WHAT IS REQUIRED — What is the number of lines in these records that hold the word "This"? Reply with that number alone.

RECORDS TO USE —
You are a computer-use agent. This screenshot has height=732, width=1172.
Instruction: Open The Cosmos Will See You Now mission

* * *

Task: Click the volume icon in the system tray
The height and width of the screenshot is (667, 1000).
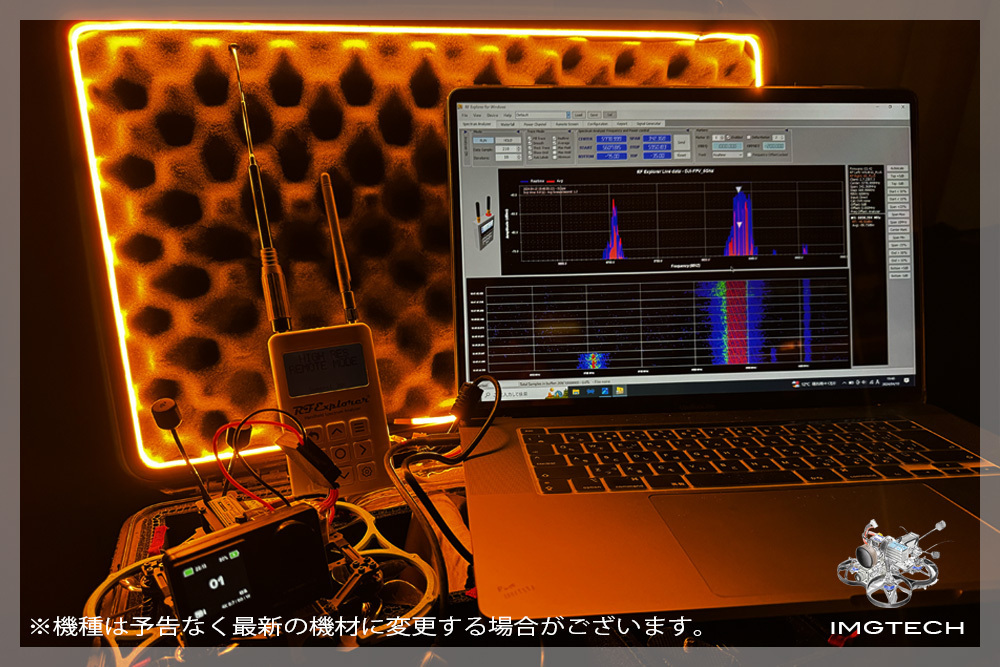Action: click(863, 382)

--

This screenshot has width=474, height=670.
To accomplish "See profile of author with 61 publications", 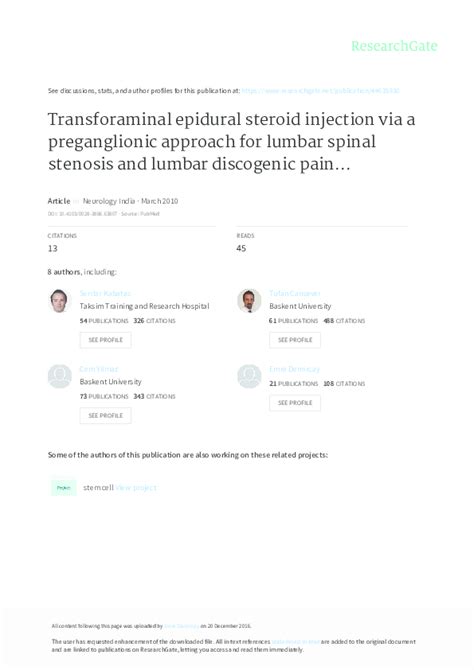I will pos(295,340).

TASK RESULT — 2